» Job
Update the lines below by changing every "icon" to "symbol" and keeping everything else the same. Leave the pictures out.

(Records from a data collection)
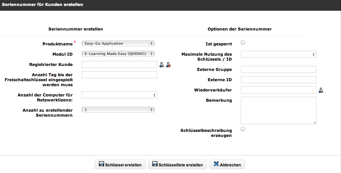Enable the Ist gesperrt checkbox
The image size is (341, 173).
click(243, 43)
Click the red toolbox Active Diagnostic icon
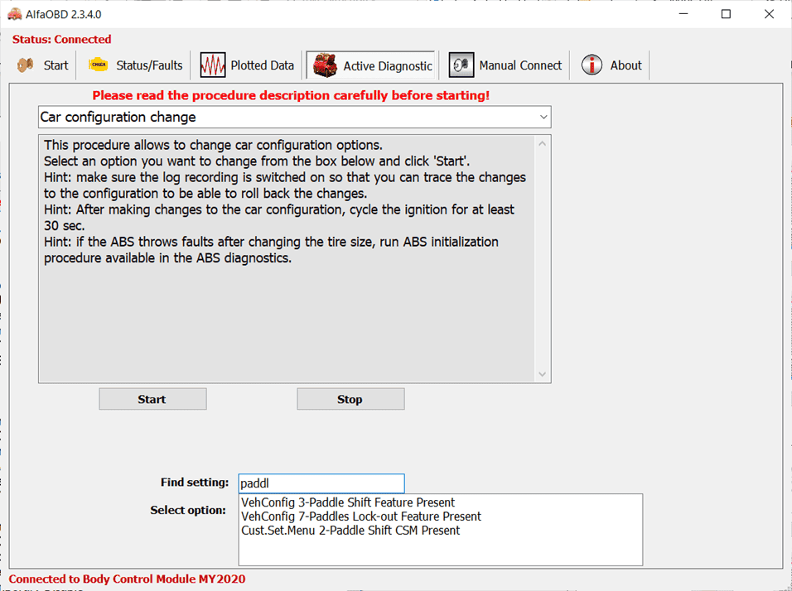Viewport: 792px width, 591px height. coord(325,65)
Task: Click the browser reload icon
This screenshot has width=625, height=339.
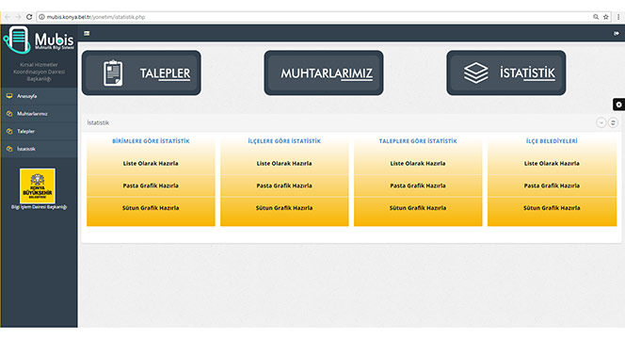Action: pos(29,17)
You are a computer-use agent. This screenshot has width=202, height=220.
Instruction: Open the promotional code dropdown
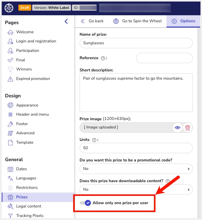coord(136,168)
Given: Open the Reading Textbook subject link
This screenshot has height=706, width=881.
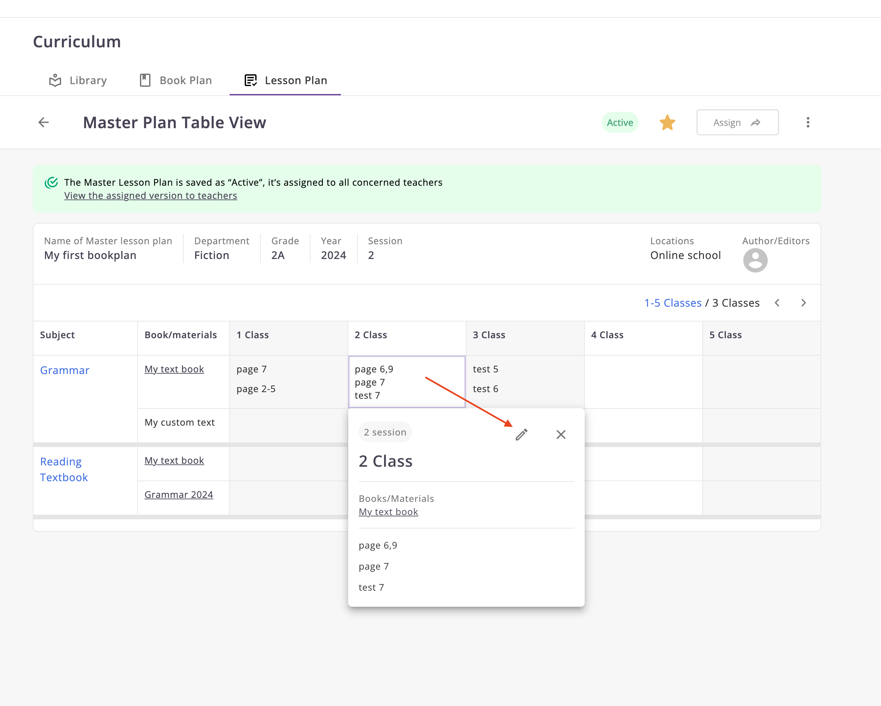Looking at the screenshot, I should coord(64,469).
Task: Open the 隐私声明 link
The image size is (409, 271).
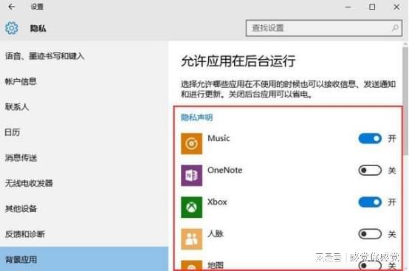Action: point(196,117)
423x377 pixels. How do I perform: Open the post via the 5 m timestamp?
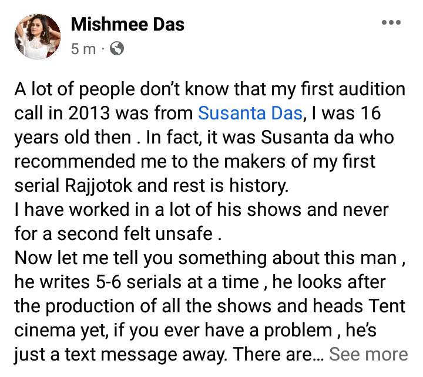click(x=83, y=49)
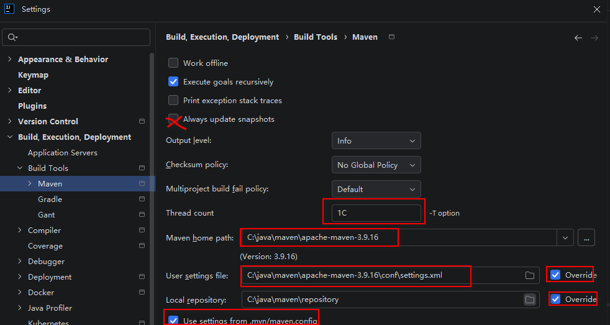Viewport: 610px width, 325px height.
Task: Click the ellipsis button for Maven home
Action: tap(586, 238)
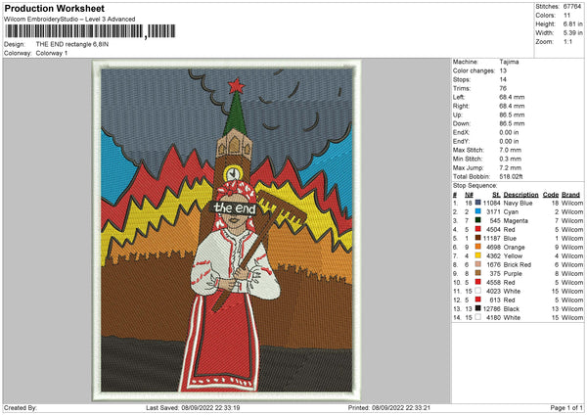Click the Code column header

point(551,193)
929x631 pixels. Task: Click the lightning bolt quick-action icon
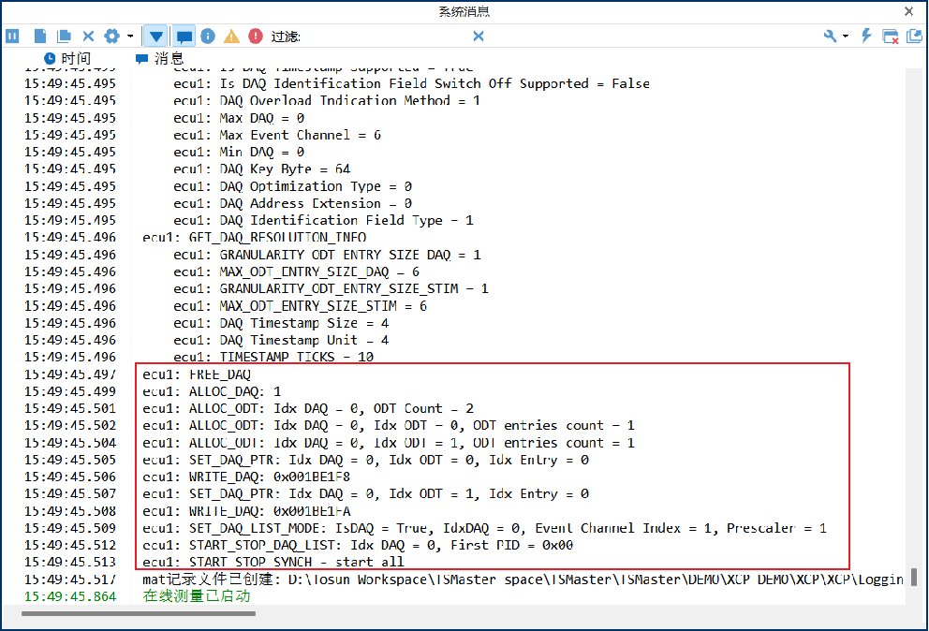coord(866,36)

» Answer
Enable the Ist gesperrt checkbox
The image size is (341, 173).
click(243, 43)
Click the red toolbox Active Diagnostic symbol
Viewport: 792px width, 591px height. coord(325,65)
Task: Click the browser reload symbol
This screenshot has width=625, height=339.
Action: pos(29,17)
You are a computer-use agent. This screenshot has width=202, height=220.
Instruction: Open the promotional code dropdown
coord(136,168)
Given: Open the Reading Textbook subject link
This screenshot has height=706, width=881.
Looking at the screenshot, I should coord(64,469).
Task: Open the 隐私声明 link
The image size is (409, 271).
Action: point(196,117)
423x377 pixels. How do I perform: Open the post via the 5 m timestamp?
click(x=83, y=49)
Viewport: 610px width, 325px height.
Task: Click the ellipsis button for Maven home
Action: tap(586, 238)
Click the Code column header

point(551,193)
929x631 pixels. Task: Click the lightning bolt quick-action symbol
coord(866,36)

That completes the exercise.